So far (and this is a first for modern history), the participants of the Kremlin project of controlled opposition have not been forced to lie. From the very start, they have been publically and openly saying that this is a Kremlin project. It’s a limited-effect project of and by the political top. A defective project. And this gives some semblance of hope that something might come of this idea. Or at least that there will be less damage than benefit, and that we’ll be able to avoid a second temptation: that of saying “no” to the request to stay silent, if such a request is made. To not say anything – about the Khodorkovsky case. About the true scale of the growing crisis. (“In America, all the main indexes dropped by five percent; the European exchanges dropped by an average of seven percent; the Russian stock market has also decreased,” read a news report on the day of the 20 percent market crash.) To stay silent about the increasing nightmare in Ingushetia. About the price of recognizing Ossetia and Abkhazia.
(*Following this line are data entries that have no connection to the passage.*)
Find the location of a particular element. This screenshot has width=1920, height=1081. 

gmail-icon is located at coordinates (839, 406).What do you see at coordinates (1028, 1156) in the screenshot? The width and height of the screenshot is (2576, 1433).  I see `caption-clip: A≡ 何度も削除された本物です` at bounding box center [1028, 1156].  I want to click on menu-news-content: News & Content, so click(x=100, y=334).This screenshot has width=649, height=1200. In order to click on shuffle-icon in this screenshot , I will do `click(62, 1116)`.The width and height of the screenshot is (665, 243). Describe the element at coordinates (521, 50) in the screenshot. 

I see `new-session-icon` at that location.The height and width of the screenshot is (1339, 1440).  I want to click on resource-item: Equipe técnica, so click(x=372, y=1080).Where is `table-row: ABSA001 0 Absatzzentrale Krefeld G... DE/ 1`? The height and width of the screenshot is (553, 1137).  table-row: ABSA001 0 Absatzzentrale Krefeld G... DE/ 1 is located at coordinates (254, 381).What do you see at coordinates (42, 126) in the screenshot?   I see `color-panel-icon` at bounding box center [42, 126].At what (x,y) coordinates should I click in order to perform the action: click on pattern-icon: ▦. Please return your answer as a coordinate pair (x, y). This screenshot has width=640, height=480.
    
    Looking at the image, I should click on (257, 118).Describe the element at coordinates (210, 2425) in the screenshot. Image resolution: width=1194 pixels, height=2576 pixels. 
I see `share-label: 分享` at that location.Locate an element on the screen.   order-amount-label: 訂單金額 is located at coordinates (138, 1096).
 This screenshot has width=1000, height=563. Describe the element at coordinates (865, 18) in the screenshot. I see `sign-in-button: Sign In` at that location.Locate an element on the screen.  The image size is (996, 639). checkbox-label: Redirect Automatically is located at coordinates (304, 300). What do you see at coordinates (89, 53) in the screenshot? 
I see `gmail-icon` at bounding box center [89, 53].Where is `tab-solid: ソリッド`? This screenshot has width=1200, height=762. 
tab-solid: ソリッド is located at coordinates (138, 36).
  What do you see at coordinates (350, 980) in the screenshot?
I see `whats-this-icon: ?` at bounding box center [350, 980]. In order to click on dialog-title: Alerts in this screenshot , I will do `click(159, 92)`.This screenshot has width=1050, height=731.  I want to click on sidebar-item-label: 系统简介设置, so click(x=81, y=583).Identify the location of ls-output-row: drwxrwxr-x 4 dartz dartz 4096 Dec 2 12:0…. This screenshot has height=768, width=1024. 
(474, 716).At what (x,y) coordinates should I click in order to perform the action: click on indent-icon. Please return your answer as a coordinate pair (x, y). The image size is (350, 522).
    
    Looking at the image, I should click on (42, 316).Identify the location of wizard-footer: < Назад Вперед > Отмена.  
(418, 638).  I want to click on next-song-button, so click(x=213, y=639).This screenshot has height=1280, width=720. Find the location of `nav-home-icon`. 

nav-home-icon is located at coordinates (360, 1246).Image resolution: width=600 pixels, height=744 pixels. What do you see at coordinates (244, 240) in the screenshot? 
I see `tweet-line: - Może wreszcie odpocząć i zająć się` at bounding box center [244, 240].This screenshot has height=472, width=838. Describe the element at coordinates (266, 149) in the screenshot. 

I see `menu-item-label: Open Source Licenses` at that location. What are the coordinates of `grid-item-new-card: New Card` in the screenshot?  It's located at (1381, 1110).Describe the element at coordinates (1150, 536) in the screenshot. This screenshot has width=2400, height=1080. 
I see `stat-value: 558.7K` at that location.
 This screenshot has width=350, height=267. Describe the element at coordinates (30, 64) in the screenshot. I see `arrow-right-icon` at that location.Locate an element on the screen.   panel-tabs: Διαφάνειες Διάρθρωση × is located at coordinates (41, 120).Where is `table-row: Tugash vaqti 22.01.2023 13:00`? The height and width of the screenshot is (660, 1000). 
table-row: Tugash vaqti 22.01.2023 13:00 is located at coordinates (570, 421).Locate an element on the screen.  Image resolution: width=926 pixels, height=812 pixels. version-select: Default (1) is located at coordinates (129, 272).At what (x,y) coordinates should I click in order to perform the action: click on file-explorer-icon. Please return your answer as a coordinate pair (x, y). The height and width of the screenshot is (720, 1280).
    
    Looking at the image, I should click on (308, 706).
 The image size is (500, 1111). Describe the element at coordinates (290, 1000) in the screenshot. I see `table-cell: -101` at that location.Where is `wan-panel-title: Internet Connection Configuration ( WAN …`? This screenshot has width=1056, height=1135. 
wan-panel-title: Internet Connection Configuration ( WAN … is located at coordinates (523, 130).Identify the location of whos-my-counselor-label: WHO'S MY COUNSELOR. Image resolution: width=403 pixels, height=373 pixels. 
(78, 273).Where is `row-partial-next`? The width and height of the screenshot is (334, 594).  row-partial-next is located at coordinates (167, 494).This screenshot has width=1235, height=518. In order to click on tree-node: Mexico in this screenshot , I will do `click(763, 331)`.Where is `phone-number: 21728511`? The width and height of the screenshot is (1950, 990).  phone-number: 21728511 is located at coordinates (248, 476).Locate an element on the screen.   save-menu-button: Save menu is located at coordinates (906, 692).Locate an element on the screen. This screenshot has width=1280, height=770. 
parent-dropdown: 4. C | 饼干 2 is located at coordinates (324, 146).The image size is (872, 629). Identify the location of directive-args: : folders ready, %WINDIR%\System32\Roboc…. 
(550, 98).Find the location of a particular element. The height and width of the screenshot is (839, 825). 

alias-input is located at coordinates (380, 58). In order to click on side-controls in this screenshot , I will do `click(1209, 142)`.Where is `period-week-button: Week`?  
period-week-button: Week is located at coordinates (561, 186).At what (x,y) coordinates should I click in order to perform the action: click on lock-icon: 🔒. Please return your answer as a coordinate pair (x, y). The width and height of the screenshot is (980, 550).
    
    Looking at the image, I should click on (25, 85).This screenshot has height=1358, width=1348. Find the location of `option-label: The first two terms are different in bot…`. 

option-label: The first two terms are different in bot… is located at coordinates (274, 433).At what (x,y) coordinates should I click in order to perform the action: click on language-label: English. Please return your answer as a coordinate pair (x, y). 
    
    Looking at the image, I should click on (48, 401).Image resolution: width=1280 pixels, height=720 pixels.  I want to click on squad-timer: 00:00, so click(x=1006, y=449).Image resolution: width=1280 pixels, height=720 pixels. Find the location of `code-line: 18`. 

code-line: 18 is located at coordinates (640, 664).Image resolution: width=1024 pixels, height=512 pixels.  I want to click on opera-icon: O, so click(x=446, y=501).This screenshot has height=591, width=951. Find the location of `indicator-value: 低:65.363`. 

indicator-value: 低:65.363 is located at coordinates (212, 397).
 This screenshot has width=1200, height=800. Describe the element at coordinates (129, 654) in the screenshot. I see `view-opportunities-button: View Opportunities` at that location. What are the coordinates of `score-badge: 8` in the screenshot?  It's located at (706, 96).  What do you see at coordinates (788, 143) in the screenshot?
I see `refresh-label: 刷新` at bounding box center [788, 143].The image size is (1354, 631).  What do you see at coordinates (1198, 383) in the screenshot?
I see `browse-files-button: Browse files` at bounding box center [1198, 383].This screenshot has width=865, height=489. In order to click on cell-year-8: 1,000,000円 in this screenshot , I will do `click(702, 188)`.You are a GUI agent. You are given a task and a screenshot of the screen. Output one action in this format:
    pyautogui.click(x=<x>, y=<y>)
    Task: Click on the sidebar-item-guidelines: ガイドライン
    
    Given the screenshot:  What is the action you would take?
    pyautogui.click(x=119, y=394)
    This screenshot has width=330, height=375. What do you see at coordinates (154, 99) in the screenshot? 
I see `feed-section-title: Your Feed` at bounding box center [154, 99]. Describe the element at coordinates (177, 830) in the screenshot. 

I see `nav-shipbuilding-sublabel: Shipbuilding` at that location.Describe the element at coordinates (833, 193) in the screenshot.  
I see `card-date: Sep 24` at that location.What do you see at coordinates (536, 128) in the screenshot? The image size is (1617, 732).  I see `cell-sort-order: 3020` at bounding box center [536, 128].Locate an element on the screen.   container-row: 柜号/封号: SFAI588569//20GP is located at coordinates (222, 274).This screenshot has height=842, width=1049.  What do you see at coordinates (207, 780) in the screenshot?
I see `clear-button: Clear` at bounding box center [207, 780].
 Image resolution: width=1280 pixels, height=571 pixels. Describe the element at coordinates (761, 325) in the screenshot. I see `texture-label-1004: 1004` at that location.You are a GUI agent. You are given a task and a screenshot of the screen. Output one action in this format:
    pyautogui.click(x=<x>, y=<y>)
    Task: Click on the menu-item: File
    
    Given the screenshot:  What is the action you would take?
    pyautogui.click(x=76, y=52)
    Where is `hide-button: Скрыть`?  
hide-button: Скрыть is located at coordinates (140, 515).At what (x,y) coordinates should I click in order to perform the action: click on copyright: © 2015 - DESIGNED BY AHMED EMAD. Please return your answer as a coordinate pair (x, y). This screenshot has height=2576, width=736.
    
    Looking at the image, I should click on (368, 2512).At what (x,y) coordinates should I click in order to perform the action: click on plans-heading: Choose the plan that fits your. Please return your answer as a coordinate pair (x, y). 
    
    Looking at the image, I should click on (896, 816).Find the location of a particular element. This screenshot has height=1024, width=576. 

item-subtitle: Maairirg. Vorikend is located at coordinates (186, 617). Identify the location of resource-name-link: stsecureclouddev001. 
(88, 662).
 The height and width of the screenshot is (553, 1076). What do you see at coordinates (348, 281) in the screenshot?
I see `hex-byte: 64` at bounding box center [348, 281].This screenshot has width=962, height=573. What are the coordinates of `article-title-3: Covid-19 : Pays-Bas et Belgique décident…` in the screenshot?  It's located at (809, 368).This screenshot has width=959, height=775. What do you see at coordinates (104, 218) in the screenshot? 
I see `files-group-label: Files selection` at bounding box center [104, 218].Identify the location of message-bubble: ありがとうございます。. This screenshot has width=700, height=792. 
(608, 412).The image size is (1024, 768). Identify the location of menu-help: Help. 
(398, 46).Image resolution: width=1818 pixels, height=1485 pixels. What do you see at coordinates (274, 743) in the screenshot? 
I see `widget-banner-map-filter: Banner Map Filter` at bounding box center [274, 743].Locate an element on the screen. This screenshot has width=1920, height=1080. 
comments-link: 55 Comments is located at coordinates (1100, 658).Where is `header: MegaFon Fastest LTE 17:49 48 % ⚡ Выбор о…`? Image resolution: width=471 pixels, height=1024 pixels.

And so on.

Yet it may well be that the danger of this project is not in the potential suffocation, not in the amicable takeover, but in setting those who have gone out into the streets against those who have gone into the bureaucratic offices. And in mutual accusations of solidarists and conformists, in their bright, affected, unstoppable informational self-destruction. When everyone ends up stained and discredited – and not by United Russia, but by each other--they will be so easy to dust off the table, on either side of the tabletop. This is why it’s best to acknowledge that active people with democratic views and beliefs who have made incompatible decisions about tactics form not two different sides of a barricade, but two columns of demonstrators that have taken different paths: one bypassing the obstacle, the other – right across it. Only to come together afterward and see which one was right.